General SMART Values:
Offline data collection status: (0x84) Offline data collection activity
was suspended by an interrupting command from host.
Auto Offline Data Collection: Enabled.
Self-test execution status: ( 0) The previous self-test routine completed
without error or no self-test has ever
been run.
Total time to complete Offline
data collection: (40320) seconds.
Offline data collection
capabilities: (0x7b) SMART execute Offline immediate.
Auto Offline data collection on/off support.
Suspend Offline collection upon new
command.
Offline surface scan supported.
Self-test supported.
Conveyance Self-test supported.
Selective Self-test supported.
SMART capabilities: (0x0003) Saves SMART data before entering
power-saving mode.
Supports SMART auto save timer.
Error logging capability: (0x01) Error logging supported.
General Purpose Logging supported.
Short self-test routine
recommended polling time: ( 2) minutes.
Extended self-test routine
recommended polling time: ( 404) minutes.
Conveyance self-test routine
recommended polling time: ( 5) minutes.
SCT capabilities: (0x70b5) SCT Status supported.
SCT Feature Control supported.
SCT Data Table supported.

SMART Attributes Data Structure revision number: 16
Vendor Specific SMART Attributes with Thresholds:
ID# ATTRIBUTE_NAME FLAG VALUE WORST THRESH TYPE UPDATED WHEN_FAILED RAW_VALUE
1 Raw_Read_Error_Rate 0x002f 200 200 051 Pre-fail Always - 0
3 Spin_Up_Time 0x0027 182 181 021 Pre-fail Always - 5891
4 Start_Stop_Count 0x0032 100 100 000 Old_age Always - 32
5 Reallocated_Sector_Ct 0x0033 200 200 140 Pre-fail Always - 0
7 Seek_Error_Rate 0x002e 200 200 000 Old_age Always - 0
9 Power_On_Hours 0x0032 089 089 000 Old_age Always - 8074
10 Spin_Retry_Count 0x0032 100 253 000 Old_age Always - 0
11 Calibration_Retry_Count 0x0032 100 253 000 Old_age Always - 0
12 Power_Cycle_Count 0x0032 100 100 000 Old_age Always - 31
192 Power-Off_Retract_Count 0x0032 200 200 000 Old_age Always - 23
193 Load_Cycle_Count 0x0032 001 001 000 Old_age Always - 839516
194 Temperature_Celsius 0x0022 109 104 000 Old_age Always - 41
196 Reallocated_Event_Count 0x0032 200 200 000 Old_age Always - 0
197 Current_Pending_Sector 0x0032 200 200 000 Old_age Always - 0
198 Offline_Uncorrectable 0x0030 200 200 000 Old_age Offline - 0
199 UDMA_CRC_Error_Count 0x0032 200 200 000 Old_age Always - 0
200 Multi_Zone_Error_Rate 0x0008 200 200 000 Old_age Offline - 0

SMART Error Log Version: 1
No Errors Logged

SMART Self-test log structure revision number 1
No self-tests have been logged. [To run self-tests, use: smartctl -t]
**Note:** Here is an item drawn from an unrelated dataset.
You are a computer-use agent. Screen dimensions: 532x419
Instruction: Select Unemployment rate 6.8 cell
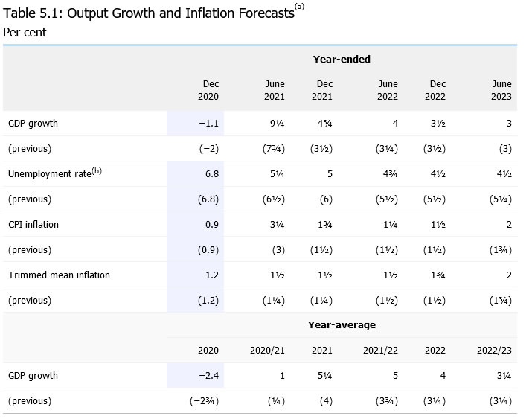point(211,173)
SMART Selective self-test log data structure revision number 1
SPAN MIN_LBA MAX_LBA CURRENT_TEST_STATUS
1 0 0 Not_testing
2 0 0 Not_testing
3 0 0 Not_testing
4 0 0 Not_testing
5 0 0 Not_testing
Selective self-test flags (0x0):
After scanning selected spans, do NOT read-scan remainder of disk.
If Selective self-test is pending on power-up, resume after 0 minute delay.

[root@freenas] ~#
 

warri

Guru
Joined
Jun 6, 2011
Messages
1,193
The load cycle count of this drive is extremely high (839,516). These drives are usually rated for 300,000-500,000 cycles in their total life time - and your drive is just about a year old. This is a known issue on WD Greens (2 and 3 TB), my build is facing the same problems. You should read this article for more information: Hacking WD Greens(and Reds) with WDIDLE3.exe

The rest of the SMART values look OK. Is the drive connected directly to the mainboard or do you use a separate controller? Which mainboard are you using?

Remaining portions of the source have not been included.